Are you planning to travel to Japan soon? Are you excited? Scared? Do you have your plans ready? Or are you researching what to expect for your first trip to this country?
Well, you’ve come to the right place. Here are ten tips for your first trip to Japan. These are things I wish I knew when I first went there years ago. They’ll cover ways to prepare before your trip to what you should watch out for when you’re sightseeing.
Planning your trip
1. Find Ways to Get Cheap Flights
Japan can be very expensive. So try to find ways to save some money. One way is to use flight aggregators to book a cheap flight. Try Skyscanner or Momondo.

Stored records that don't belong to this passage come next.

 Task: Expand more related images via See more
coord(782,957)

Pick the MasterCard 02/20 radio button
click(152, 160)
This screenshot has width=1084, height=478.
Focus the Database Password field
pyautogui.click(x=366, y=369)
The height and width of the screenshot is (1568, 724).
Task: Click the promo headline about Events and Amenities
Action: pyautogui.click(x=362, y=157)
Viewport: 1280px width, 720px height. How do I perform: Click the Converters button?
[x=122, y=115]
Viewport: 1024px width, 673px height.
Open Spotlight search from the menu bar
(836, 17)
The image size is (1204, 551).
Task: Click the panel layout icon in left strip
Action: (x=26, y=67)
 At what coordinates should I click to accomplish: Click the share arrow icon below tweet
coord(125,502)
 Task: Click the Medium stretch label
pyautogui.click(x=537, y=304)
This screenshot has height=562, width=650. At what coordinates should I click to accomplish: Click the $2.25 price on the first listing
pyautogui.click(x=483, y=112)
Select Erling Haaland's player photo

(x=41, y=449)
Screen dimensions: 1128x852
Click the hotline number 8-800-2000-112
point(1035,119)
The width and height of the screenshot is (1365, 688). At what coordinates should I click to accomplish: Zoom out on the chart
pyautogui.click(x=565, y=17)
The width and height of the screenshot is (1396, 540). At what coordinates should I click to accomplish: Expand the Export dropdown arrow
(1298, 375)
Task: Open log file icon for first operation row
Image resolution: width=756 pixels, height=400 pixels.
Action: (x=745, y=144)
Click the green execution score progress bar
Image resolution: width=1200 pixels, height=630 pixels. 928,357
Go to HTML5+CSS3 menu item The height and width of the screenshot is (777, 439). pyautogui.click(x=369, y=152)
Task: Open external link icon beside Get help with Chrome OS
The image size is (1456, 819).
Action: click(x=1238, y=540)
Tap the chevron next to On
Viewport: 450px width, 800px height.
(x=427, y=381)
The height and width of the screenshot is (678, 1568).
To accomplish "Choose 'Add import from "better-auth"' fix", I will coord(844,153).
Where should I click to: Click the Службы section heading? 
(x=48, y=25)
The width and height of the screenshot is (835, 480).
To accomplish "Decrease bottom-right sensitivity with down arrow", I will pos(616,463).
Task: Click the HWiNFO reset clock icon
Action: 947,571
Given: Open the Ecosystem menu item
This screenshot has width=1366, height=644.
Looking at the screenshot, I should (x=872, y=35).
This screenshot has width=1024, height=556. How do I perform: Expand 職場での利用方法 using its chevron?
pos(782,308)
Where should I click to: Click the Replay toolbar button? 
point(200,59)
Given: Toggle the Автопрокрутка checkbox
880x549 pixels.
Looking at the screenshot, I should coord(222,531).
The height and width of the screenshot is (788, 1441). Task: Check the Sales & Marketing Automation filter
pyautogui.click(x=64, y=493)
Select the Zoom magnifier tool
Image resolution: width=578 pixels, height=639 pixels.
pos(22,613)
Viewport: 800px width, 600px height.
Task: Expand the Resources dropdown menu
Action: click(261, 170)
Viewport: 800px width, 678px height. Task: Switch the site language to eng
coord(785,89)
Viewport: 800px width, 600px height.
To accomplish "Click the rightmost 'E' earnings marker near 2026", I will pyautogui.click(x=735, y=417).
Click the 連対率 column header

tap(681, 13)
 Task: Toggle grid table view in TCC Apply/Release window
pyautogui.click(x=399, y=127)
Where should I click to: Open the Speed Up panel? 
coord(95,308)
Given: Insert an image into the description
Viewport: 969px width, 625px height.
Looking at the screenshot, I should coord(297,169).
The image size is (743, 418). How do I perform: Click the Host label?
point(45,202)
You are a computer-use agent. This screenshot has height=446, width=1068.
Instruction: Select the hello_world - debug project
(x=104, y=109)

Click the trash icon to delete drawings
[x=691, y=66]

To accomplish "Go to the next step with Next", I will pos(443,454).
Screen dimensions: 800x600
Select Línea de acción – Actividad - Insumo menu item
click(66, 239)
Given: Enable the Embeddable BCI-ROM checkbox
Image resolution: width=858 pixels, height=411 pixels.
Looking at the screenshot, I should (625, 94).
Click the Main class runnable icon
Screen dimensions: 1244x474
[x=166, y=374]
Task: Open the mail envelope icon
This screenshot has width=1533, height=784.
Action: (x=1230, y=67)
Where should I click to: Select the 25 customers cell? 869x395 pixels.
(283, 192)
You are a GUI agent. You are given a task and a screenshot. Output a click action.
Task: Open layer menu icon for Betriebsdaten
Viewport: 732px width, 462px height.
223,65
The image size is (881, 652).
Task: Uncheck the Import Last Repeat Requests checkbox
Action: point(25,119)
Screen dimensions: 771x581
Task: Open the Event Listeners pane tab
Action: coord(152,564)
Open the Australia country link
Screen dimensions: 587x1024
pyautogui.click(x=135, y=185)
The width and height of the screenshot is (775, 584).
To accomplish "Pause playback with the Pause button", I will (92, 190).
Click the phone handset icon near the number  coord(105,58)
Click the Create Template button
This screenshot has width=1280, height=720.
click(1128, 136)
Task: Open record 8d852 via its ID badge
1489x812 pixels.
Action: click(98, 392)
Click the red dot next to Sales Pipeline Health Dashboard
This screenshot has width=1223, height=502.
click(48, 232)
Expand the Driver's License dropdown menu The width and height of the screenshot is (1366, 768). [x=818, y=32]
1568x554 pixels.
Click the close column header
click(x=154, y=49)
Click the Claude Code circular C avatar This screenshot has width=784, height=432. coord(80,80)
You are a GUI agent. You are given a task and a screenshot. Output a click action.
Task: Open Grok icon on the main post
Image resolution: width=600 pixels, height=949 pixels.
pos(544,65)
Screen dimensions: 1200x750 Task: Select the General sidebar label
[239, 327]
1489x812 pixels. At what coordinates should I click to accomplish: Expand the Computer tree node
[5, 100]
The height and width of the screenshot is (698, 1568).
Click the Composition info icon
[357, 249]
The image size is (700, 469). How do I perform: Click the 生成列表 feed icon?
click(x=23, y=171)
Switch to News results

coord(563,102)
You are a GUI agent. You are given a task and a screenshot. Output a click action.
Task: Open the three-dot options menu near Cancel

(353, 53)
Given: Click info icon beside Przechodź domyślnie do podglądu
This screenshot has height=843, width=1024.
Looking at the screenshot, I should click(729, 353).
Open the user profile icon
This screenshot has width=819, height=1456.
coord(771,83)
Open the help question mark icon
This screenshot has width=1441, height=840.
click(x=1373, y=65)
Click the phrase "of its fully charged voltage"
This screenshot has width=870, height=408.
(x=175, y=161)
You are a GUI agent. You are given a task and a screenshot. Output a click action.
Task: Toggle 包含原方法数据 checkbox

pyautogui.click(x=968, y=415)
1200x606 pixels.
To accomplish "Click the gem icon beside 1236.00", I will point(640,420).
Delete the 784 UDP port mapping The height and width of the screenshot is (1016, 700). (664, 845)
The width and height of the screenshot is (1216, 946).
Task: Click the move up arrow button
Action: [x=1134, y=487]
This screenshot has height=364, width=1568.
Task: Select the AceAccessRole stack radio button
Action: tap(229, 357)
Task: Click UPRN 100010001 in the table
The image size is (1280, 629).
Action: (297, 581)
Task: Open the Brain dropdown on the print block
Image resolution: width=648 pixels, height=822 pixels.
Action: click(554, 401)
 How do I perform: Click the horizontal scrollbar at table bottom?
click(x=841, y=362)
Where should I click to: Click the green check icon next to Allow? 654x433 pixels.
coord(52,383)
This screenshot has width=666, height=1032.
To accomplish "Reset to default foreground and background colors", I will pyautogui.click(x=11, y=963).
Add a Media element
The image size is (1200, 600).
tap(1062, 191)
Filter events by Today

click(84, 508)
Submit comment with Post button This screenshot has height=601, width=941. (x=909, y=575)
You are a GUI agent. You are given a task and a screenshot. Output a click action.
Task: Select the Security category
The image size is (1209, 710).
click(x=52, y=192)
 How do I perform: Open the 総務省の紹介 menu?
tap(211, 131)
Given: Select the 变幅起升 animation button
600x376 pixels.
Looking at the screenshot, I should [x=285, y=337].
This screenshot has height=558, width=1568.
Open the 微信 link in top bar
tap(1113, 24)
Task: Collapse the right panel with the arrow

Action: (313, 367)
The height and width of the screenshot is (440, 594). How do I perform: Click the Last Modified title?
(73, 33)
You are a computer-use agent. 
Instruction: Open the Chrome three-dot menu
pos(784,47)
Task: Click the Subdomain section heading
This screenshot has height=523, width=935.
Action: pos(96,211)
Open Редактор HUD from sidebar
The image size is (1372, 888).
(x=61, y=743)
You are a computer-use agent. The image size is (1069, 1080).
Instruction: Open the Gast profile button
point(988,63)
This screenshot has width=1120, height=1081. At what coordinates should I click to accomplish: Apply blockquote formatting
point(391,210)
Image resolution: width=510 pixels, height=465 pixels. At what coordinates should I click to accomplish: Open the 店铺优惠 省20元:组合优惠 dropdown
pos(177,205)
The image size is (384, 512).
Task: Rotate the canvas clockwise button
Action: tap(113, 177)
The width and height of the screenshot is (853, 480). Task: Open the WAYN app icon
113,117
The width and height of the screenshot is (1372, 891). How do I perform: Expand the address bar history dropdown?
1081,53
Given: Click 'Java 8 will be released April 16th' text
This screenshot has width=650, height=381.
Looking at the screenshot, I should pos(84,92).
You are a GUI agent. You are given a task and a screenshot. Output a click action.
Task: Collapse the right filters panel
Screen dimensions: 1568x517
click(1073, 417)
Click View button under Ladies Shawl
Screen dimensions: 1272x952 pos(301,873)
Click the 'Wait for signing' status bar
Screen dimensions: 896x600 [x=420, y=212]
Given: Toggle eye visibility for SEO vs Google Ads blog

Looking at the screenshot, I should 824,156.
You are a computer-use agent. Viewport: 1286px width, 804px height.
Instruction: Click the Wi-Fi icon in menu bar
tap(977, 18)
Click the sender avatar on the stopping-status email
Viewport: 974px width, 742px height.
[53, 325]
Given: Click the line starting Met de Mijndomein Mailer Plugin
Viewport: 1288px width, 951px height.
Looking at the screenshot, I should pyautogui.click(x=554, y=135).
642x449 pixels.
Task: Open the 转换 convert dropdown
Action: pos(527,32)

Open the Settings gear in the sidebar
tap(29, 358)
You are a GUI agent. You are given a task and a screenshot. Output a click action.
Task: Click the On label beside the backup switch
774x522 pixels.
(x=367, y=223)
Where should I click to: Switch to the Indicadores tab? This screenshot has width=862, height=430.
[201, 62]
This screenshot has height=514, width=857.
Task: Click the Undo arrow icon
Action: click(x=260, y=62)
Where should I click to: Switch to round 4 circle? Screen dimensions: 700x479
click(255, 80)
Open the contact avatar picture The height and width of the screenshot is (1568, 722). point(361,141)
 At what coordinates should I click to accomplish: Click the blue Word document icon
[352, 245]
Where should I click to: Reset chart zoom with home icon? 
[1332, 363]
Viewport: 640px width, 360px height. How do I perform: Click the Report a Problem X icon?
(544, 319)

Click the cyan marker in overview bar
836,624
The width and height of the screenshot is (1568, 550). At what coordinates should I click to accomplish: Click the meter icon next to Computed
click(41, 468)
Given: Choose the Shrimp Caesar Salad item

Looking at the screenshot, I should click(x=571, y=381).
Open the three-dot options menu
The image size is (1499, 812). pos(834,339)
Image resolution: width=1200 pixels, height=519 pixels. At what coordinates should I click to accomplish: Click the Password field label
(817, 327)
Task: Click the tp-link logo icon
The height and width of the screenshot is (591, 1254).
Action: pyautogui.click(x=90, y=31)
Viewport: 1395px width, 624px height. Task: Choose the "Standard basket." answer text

While you’re looking, try to get an international flight preferably with a Japanese airline. You’ll be able to watch documentaries about Japan during your flight. Just remember that Japan gets a lot of foreign visitors. During peak seasons like
Golden Week and cherry blossom viewing (hanami), even locals flock to the popular tourist spots. This can make flights and accommodations very expensive. Make sure that your flight and accommodations are in place before you do anything else.
2. Check the Best Option for Traveling Across Japan
Japan has one of the best train systems in the world.
If you need to cross cities or prefectures, then it’ll probably be better to buy a Japan Rail (JR) Pass. A Pass can be for 1, 2, or 3 weeks. You will need to activate your Pass in Japan.
If you’re staying within a city, the local train system is very good and cheap.
You can also take overnight buses if you cross cities. These are cheaper. Plus, the bus could be your accommodation for one night. Also, you’re traveling while sleeping so your whole day can be spent on sightseeing.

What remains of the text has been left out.